What does it mean that $f(x)$ tends to a limit as $x$ tends to infinity?

Question

I am not expecting to get an exact answer but some arguments will be appreciated. Thanks.

Answer 1

$f(x)$ is a function, and we put numbers into this function and it gives us numbers back. If $f(x)$ tends to a limit as $x$ tends to infinity, then it means that if we a really big number into the function, it will behave in a certain way. So what happens if we put progressively bigger and bigger numbers into the function? This is what the limit is.

For example, let's look at $f(x) = 0$. This is a constant function, and no matter what $x$ we choose, it spits out $0$. If we put in a really big $x$ then, it doesn't matter, we still get $0$ back. As $x$ goes to infinity, it still doesn't affect the output, the function still returns $0$. Thus, the limit of the function as $x$ goes to infinity is simply $0$.

Now lets consider $f(x)= 1/x$. If we put in say $1000$, then we find that $f(1000) = 1/1000$. This is pretty small, but if we choose an even bigger $x$, then we can make it even smaller. For example $f(10000) = 1/10000$. It turns out that the bigger the number we choose, the closer to $0$ this function gets. What this tells us is that as the number we put in to the function, $x$, approaches infinity (getting bigger and bigger), the function spits out numbers that get closer and closer to $0$. Thus, the limit of the function is $0$.

Answer 2

Imagine you have a cake with a volume $C$ and $f(x)$ is the volume of your cake slice if it is sliced into $x$ slices. So $f(x) = \frac{C}{x} $.
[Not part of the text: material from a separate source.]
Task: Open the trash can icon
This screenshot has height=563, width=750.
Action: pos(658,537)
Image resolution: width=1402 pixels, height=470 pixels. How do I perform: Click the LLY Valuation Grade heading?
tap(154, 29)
What will the happen to the volume of your cake slice as the number of slices increases? It will get smaller and smaller and if $x$ could possibly reach infinity, $f(x)$ would be 0.

In other words even though $x$ tends to infinity, $f(x)$ tends to $0$. Or though $x$ tends to infinity $f(x)$ tends to a limit. Or in symbolic terms:

$$\lim_{x\rightarrow \infty}f(x)=0=L.$$

Answer 3

Say there's a function $f(x) = x^2$ Now, say that you bring $x$ closer and closer to $2$ When $x = 1.9, f(x) = 3.61$ When $x = 1.999, f(x) = 3.996001$

So as $x\to 2, \ f(x) \to 4$ which can also alternatively be expressed as: $\lim_{x\to2} f(x) = 4$

Similarly, say there's a function $f(x) = 1/x$. as $x$ gets larger, the value of $f(x)$ gets smaller. The larger we make the value of $x$, the smaller the value of $f(x)$ we obtain. Now we can make $x$ as large as we like. The closer it gets to infinity, the closer $f(x)$ gets to $0$ Therefore as $x \to \infty, f(x) \to 0$ or in other notation, $lim_{x\to \infty} f(x) = 0$

Answer 4

$\fbox{$\text{A limit is the value that a function "approaches" as the index approaches some value}$.}$

If the function approaches infinity in the limit, then the index will increase forever more until a value is reached, if a finite value is not reached we say the limit diverges.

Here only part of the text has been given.